The original goals for Obamacare were far more
ambitious. At the time of enactment, the
Congressional Budget Office (CBO)
estimated that Obamacare would lower the ranks
of the uninsured by 19 million in 2014. Even as
recently as last May, CBO
estimated the reduction in the uninsured would
be 14 million this year.
Moreover, for every newly insured American, there
are several others who are now getting far worse
health coverage than they had last year. Their
premiums have gone up. They are facing much higher
deductibles. And they are being forced to pay for
mandated benefits that they would rather not have.
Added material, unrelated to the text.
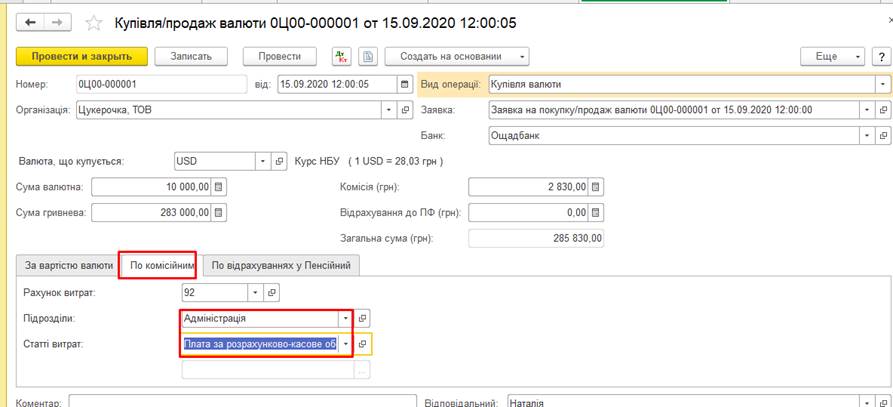The image size is (893, 407).
Task: Expand the currency USD dropdown
Action: (x=263, y=161)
This is the reason that Obamacare’s poll numbers
continue to sink, and are unlikely to be buoyed by
encouraging enrollment numbers.
At its heart, Obamacare was a large-scale
redistribution program. It provides large new
subsidies to lower-income households and to those
with previously expensive insurance due to risk
rating of their premiums. These subsidies are paid
for by raising premiums on many millions of
previously insured households, raising taxes
significantly, and cutting Medicare.
The end result will be a reduction in the uninsured
of some magnitude, that’s for sure. But it was never
going to be hard to reduce the uninsured if that was
all that concerned policymakers. Massive public
subsidies and expansion of free public-insurance
programs can expand insurance enrollment, so long as
others were willing to pay for it.
But that wasn’t what was promised. Americans were
told that reform would lower costs for everyone, and
that no one would lose the policies they previously
held and liked. People are dissatisfied with
Obamacare because they’ve realized the law will
never deliver on these promises. Indeed, just
yesterday
it was announced that health-care costs rose at
the fastest pace in a decade in the last three
months of 2013. Most Americans are seeing no benefit
whatsoever from Obamacare, and in fact are paying
much more than they ever have before.
In its first year, Obamacare did not completely
collapse from lack of support or interest. That’s
true. But that’s not the same thing as saying the
law is out of the political woods and on track to be
broadly accepted by the American people. Far from
it.
— James C. Capretta is a senior fellow at the
Ethics and Public Policy Center and a visiting
fellow at the American Enterprise Institute.